The Legacy of Leadership: a gift for generations to come
Today we are attempting to choose leaders in an era when we have never needed leadership more.
One right step and the whole world can become new again. One more wrong step and the globe itself is in irreversible danger.
The question is, then, How shall these new leaders lead so that the errors of the last generation do not simply become even more death-dealing?
A child’s insight can help. In this classic story, a village is awaiting a visit from the emperor: every year he came regally dressed, resplendent in velvet and gold, to demonstrate how great an emperor he was.
People lined the streets for miles and shouted as the emperor strode by, “You are the greatest emperor of all.”
But one year a small child in the crowd, shocked by what he saw, shouted even louder: “No, No,” he said. “Look!

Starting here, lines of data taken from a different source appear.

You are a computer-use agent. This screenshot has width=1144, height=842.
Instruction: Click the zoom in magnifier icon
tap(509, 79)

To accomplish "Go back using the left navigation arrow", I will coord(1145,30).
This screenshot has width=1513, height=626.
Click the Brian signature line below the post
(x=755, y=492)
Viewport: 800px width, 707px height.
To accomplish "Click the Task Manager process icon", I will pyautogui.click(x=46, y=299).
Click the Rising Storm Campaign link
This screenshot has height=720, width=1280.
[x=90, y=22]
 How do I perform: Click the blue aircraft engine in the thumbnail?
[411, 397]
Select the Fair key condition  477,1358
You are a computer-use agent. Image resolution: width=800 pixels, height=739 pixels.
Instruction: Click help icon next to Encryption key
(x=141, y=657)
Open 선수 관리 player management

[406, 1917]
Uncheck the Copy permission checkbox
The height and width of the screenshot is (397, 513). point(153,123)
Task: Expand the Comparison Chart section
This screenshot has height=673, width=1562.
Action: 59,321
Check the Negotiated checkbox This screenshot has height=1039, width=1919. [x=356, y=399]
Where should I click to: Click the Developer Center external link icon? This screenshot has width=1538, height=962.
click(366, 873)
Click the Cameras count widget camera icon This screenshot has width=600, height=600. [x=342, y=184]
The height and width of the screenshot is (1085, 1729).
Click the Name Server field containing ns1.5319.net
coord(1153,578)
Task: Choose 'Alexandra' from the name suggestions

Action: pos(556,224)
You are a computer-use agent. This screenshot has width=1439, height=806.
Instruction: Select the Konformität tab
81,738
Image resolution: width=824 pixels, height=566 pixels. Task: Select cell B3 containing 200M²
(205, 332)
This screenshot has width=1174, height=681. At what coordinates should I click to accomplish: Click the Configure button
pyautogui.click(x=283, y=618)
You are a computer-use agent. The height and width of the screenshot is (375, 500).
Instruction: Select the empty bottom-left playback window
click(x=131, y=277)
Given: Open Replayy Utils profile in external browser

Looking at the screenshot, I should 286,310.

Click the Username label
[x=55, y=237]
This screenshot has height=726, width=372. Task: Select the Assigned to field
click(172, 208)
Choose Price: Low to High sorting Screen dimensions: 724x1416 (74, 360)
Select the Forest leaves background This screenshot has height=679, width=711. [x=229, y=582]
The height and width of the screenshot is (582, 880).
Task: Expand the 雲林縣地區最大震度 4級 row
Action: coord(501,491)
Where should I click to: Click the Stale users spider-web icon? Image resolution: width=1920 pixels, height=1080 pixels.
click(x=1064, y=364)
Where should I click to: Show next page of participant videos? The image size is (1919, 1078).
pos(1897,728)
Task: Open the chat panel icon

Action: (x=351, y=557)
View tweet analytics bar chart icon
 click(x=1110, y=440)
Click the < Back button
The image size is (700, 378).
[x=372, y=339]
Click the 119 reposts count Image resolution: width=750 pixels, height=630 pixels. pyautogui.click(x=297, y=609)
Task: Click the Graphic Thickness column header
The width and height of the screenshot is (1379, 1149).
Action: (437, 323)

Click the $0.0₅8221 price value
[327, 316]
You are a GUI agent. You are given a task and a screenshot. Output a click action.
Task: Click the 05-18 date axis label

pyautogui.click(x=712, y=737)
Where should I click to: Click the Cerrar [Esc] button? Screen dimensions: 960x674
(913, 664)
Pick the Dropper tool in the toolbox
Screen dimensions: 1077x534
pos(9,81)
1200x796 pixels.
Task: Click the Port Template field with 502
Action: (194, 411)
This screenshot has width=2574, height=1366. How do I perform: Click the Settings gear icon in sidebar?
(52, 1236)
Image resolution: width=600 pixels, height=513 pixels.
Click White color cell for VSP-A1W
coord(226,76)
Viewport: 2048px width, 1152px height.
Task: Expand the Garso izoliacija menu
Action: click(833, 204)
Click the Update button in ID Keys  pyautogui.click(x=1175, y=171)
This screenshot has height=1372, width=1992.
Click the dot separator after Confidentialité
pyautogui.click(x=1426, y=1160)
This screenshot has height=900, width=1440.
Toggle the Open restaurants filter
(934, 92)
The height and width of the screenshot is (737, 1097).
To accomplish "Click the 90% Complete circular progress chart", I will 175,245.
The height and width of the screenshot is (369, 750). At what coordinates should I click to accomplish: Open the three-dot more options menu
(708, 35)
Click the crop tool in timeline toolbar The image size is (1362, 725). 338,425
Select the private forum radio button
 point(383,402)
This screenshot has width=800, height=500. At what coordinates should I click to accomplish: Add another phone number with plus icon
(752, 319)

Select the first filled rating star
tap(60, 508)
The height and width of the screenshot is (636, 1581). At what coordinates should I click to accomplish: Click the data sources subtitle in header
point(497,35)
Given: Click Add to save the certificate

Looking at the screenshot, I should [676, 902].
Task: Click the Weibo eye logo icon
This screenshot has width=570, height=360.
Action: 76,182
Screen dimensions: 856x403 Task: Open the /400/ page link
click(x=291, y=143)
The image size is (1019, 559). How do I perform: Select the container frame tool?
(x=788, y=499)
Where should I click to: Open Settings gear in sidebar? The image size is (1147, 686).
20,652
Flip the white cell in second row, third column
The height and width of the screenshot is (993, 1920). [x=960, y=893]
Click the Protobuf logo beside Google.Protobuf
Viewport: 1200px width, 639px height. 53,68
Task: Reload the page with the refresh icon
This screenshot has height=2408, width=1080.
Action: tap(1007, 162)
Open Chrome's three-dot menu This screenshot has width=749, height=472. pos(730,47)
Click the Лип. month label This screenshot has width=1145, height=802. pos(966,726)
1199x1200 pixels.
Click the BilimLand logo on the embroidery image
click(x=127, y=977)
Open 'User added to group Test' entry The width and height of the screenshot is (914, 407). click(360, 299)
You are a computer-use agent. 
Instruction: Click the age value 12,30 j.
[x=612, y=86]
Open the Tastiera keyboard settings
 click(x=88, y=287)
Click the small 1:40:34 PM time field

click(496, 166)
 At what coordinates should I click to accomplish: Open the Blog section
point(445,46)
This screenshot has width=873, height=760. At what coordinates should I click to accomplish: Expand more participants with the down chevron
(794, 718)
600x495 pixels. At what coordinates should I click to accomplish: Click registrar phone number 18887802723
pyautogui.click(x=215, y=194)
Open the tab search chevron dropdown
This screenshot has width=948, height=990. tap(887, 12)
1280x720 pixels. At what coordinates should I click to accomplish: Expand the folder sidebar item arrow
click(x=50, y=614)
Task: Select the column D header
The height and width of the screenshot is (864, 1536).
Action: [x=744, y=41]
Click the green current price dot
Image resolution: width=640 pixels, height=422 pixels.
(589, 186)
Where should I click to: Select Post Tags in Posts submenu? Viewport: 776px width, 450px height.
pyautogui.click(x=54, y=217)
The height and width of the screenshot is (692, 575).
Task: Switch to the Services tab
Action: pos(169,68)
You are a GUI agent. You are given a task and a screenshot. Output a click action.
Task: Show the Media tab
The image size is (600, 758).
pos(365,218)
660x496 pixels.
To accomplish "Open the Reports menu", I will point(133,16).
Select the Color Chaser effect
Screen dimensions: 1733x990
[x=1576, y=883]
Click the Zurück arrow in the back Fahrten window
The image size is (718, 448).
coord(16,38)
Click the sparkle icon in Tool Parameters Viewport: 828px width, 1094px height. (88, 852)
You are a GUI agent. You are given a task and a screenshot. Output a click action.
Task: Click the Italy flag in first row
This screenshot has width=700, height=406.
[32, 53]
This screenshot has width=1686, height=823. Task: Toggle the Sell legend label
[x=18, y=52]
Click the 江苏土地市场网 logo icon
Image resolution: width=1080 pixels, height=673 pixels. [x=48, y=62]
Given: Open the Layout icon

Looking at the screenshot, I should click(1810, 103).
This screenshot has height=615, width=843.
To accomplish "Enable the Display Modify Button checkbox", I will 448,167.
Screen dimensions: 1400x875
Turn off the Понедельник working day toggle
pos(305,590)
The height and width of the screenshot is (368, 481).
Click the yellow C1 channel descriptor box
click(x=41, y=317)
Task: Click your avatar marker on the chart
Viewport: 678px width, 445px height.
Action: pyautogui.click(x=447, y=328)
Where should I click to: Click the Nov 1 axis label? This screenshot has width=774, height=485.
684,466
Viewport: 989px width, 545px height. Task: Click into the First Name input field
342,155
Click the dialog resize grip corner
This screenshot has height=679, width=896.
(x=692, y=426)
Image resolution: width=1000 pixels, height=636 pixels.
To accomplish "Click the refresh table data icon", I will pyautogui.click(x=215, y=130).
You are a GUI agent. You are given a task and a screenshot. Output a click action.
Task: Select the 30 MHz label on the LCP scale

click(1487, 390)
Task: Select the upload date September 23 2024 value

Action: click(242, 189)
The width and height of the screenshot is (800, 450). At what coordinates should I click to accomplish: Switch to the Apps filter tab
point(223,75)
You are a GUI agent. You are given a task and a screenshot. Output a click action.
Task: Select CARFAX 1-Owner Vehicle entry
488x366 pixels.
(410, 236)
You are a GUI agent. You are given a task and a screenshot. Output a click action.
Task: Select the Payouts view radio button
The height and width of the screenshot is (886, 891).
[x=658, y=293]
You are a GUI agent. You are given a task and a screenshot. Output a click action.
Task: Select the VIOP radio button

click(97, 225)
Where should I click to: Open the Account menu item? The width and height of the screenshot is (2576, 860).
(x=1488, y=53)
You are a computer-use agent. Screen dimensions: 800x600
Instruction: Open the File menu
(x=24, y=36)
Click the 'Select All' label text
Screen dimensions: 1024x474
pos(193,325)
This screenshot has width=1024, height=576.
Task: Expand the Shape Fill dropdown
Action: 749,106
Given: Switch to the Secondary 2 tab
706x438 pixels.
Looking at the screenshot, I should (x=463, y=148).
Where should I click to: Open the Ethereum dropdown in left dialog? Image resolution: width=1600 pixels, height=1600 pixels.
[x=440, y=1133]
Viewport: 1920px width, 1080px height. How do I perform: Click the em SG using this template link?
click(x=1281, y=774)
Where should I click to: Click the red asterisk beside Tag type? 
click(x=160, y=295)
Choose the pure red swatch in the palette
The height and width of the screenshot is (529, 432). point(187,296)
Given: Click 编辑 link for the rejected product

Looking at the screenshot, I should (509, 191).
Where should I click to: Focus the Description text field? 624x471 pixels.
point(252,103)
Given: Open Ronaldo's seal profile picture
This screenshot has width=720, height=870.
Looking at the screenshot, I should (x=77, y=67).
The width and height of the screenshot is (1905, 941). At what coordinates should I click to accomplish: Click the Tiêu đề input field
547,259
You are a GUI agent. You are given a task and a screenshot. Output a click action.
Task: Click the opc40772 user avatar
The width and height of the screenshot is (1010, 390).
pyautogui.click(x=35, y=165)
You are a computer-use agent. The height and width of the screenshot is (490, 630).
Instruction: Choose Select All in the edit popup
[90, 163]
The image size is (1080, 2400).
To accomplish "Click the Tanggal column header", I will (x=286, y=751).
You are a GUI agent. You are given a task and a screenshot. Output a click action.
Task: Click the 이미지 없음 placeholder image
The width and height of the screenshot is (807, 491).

The emperor has no clothes at all.”
Then the farce was over. Then the crowd went silent. Then everyone snuck away ashamed of what they had allowed to go unchallenged. And then the emperor resigned the throne.
Lesson one: If we want to lead the world through bad times to good, we must be truth-tellers.
“If you want to save the age,” the poet Brenda Kennelly writes, “betray it. Expose its conceits, its foibles and its phony moral certitudes.”
There will be those among the powerful who try to make us say what we know is clearly not true because, if everyone agrees to believe the lie, the lie can go on forever.
The lie that there is:
—nothing we can do about refugees except close our borders
—nothing we can do about world poverty
—nothing we can do about “free” trade
—nothing we can do about inequality and justice
—nothing we can do to provide education and health care, housing and food, roads and water and just wages for everyone in the world.
If we want to lead this world, we, too, must refuse to tell the old lies. We must learn to say with certainty and clarity: Those emperors have no clothes! We must, like the child in the story, see what we’re looking at and say what we see!
—from The Legacy of Leadership by Joan Chittister.